-- Exercise passage follows --

Opinion: Dignity should accompany death
Dignity is a basic human virtue we all are entitled to. As a social work student at Eastern Michigan University, a mother of three, wife, and appointed caretaker of my senior parents, dignity is a value that I feel strongly about.
We all know at least one adult who is or was terminally ill, and someday it may be you. Remember the person or imagine if you or your loved one had to suffer months and months of hospital stays, pain, pokes, IVs, possibly not being able to eat or keep food down, and loss of strength and bodily control. You are sick, there is no cure and nothing the doctor can do but “make you as comfortable as possible,” which normally means you are so drugged up you don’t know what is going on anyway, and let time take its toll. Is this how you want to live out your remaining days? Is this how you want your family and friends to remember you? Is this a dignified way to die? If you are Michigan resident, right now it is your only option.
Michigan House Bill 4461: The Death with Dignity Act was introduced in March of 2017, and has been referred to the House Committee on Health Policy where it was never acted upon. In the meantime, people suffer needlessly while no movement has been made on a bill that could allow people to make own informed decisions to request prescribed medication to end their lives in a humane and dignified manner. Part of that informed decision is the availability of feasible alternatives, including, but not limited to, comfort care, hospice care and pain control.
According to the Death with Dignity National Center, 7 in 10 Americans support the addition of death with dignity laws in the continuum of end-of-life care, yet very few states have them (California, Colorado, District of Columbia, Hawaii, Oregon, Vermont and Washington). There are 23 states have proposed legislation under review this year. By supporting legislation like Bill 4461, Michigan can join the other progressive and compassionate states to help better provide autonomy, freedom, peace of mind, and dignity for terminally-ill adults and their end-of-life care.
Michigan’s proposed Death with Dignity Act would have provided strict regulations, safeguards and would only be applicable to terminally ill adults who have been given a life expectancy of fewer than six months. Safeguards will require two separate physicians — one must be the individual’s primary attending physician — to consult and agree that the individual is capable and competent to make such a decision. Only then will the individual become qualified to voluntarily request a self-administered prescription to end his or her life in a dignified manner. The process isn’t immediate either, there is a 15-day waiting period after the initial request. The patient may rescind the request at any time.
What about protection for the physicians? According to Section 18 of the bill: “This act does not authorize a physician or any other person to end a patient's life by lethal injection, mercy killing, or active euthanasia. Actions taken in accordance with this act do not, for any purpose, constitute suicide, assisted suicide, mercy killing, or homicide under the law.”
Lawmakers should revisit the Death with Dignity Act and consider the future pain they could spare Michigan residents.
Robin Piach is a student member of the National Association of Social Workers at Eastern Michigan University.

-- Exercise passage concluded --
-- Recorded data follows --

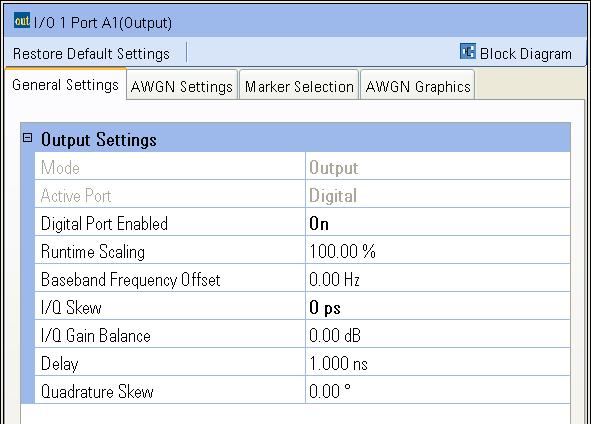
Task: Collapse the Output Settings section
Action: (28, 138)
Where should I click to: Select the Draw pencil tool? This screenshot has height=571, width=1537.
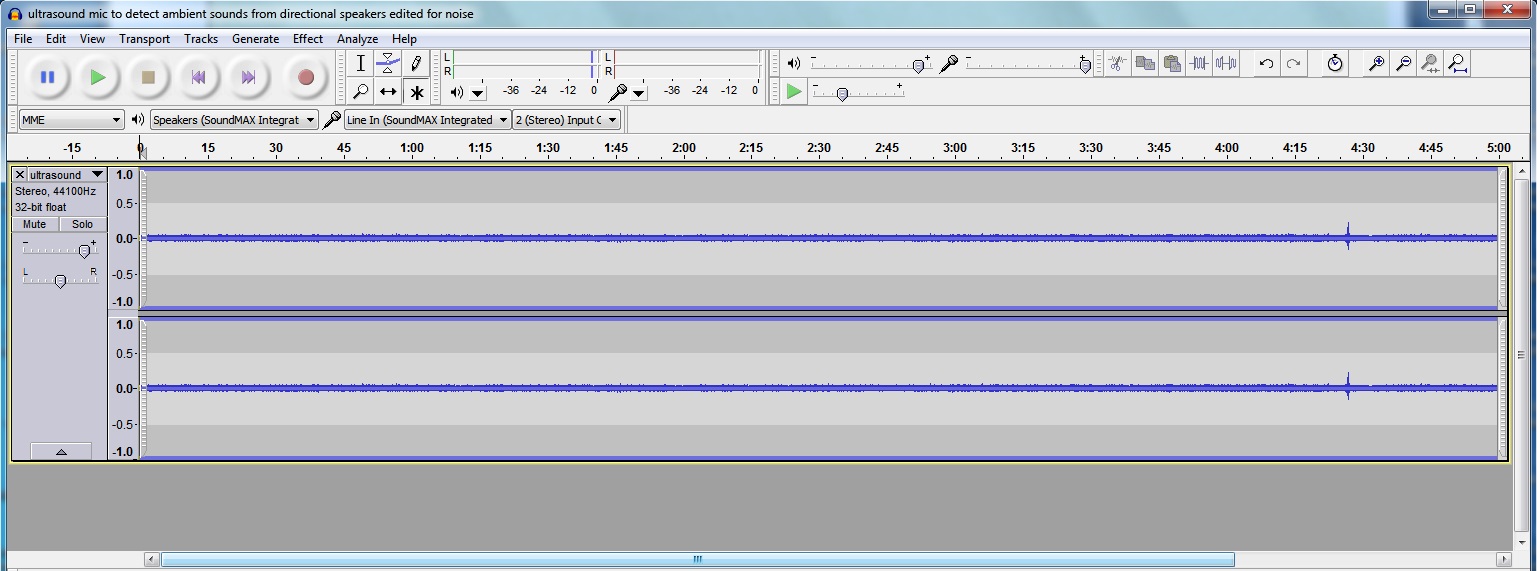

-- Recorded data concluded --

**About this exercise**
Retype, word for word, everything in the opinion piece on death with dignity above from "We all know" down to "your only option.".

**Response to this exercise**
We all know at least one adult who is or was terminally ill, and someday it may be you. Remember the person or imagine if you or your loved one had to suffer months and months of hospital stays, pain, pokes, IVs, possibly not being able to eat or keep food down, and loss of strength and bodily control. You are sick, there is no cure and nothing the doctor can do but “make you as comfortable as possible,” which normally means you are so drugged up you don’t know what is going on anyway, and let time take its toll. Is this how you want to live out your remaining days? Is this how you want your family and friends to remember you? Is this a dignified way to die? If you are Michigan resident, right now it is your only option.